Apart from extreme cold, strong wind, and drifting ice, other obstacles that expeditions face include pack-ice, which is ice that piles up several meters, making it hard to navigate with dogs and heavy sledges; holes in the ice, or ledges, created by strong current that can rip ice apart and force long detours; and polar bears.

Ice-cracks and polar bears were potential risks that the support team could have faced at the Barneo Camp. In March 2004, a sudden uplift of ice demolished most of the ice station, and destroyed 13 of its 16 buildings. Last year, a polar bear was found wandering inside the camp. Fortunately, none of those mishaps occurred while the Monaco expedition team was there this year.
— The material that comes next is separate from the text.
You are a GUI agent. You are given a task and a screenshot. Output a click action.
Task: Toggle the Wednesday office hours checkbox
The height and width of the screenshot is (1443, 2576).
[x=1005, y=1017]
Photos in the Svalbard Archipelago taken by Prince Albert I in 1906 and by Prince Albert II in 2005 showed major changes in the Arctic region of Spitsbergen (Svalbard). The glacier snout has withdrawn about four miles, which means that approximately 40% of its volume melted in the last 100 years, based on the assessment of specialists. Lead Swedish guide, Ola Skinnarmo, also noted that ice conditions have worsened since he first skied to the North Pole in 2000 and because of this, the time record he holds to ski to the North Pole is not likely to be broken.

The expedition was an opportunity for NRL personnel to work with an international team and participate in a unique event. Cole and Pham noted that it was also a pleasure to work with Prince Albert and see how he is using his position as a positive influence in the world. Between his friends, guests, and expedition team members that were assembled in Svalbard, 19 countries were represented.